◆ **SOURCE EXTRACT**

..............................

STTM Depression and T4-only(This post was updated to the present day and time. Enjoy!)

I’ve been perusing comments in response to the UK’s Royal College of Physicians blundering and dark-age-constructed Diagnosis and Treatment of Primary Hypothyroidism.  And though all comments are quite good and worth your read, I was struck by the comment titled May Reality Intrude? by a man named Charles.

Charles profound story about his wife’s depression

Charles explains that in 1999, his 67-year-old wife had RAI (radioactive iodine) and was then put on levothyroxine, a T4-only medication (aka Synthroid, Levoxyl, Eltroxin, Oroxine, levothyroxine, et al).  And not long after, she complained of having depression.

He had an idea why after reading the New England Journal of Medicine about T3, and proceeded to buy her Armour off the internet.  For those reading this, Armour is one of several brands of Natural Desiccated Thyroid–the latter which contains all five hormones that a healthy thyroid produces: T4, T3, T2, T1 and calcitonin.

..............................

◆ **PROVIDED RECORDS**

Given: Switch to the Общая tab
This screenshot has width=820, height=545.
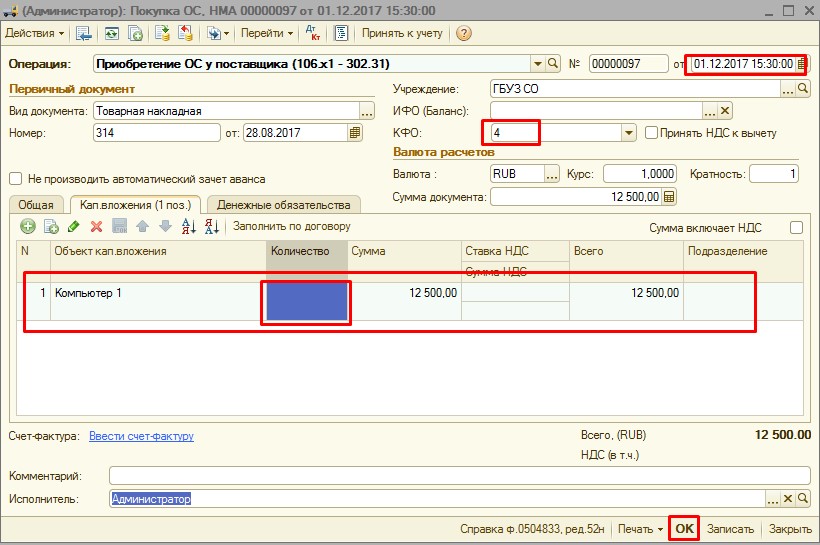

..............................

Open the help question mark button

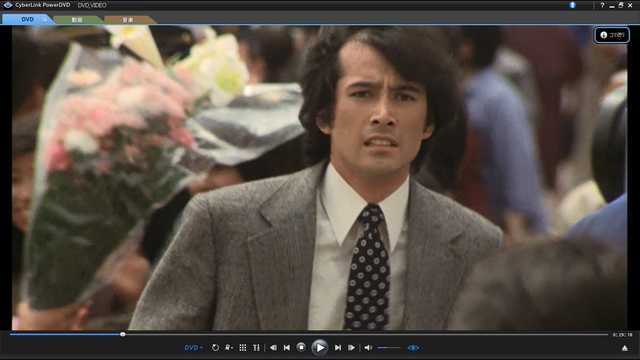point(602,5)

..............................

◆ **EXERCISE INSTRUCTIONS**
(1) How old was Charles's wife when she had RAI, according to the thyroid post?
(2) Decide whether each statement agrees with the thyroid post, answering yes or no and quoting the words that decide it.
(a) After RAI, Charles's wife was put on levothyroxine.
(b) Charles read about T3 in the Lancet.
(c) Natural Desiccated Thyroid contains only T4 and T3.
(3) Copy out the thyroid post from "I’ve been perusing" up to and including "of having depression.".

◆ **ANSWERS TO THE EXERCISES**
(1) She was 67 years old.

(2)
(a) Yes: "was then put on levothyroxine, a T4-only medication"
(b) No: "after reading the New England Journal of Medicine about T3"
(c) No: "contains all five hormones that a healthy thyroid produces: T4, T3, T2, T1 and calcitonin"

(3)
I’ve been perusing comments in response to the UK’s Royal College of Physicians blundering and dark-age-constructed Diagnosis and Treatment of Primary Hypothyroidism.  And though all comments are quite good and worth your read, I was struck by the comment titled May Reality Intrude? by a man named Charles.

Charles profound story about his wife’s depression

Charles explains that in 1999, his 67-year-old wife had RAI (radioactive iodine) and was then put on levothyroxine, a T4-only medication (aka Synthroid, Levoxyl, Eltroxin, Oroxine, levothyroxine, et al).  And not long after, she complained of having depression.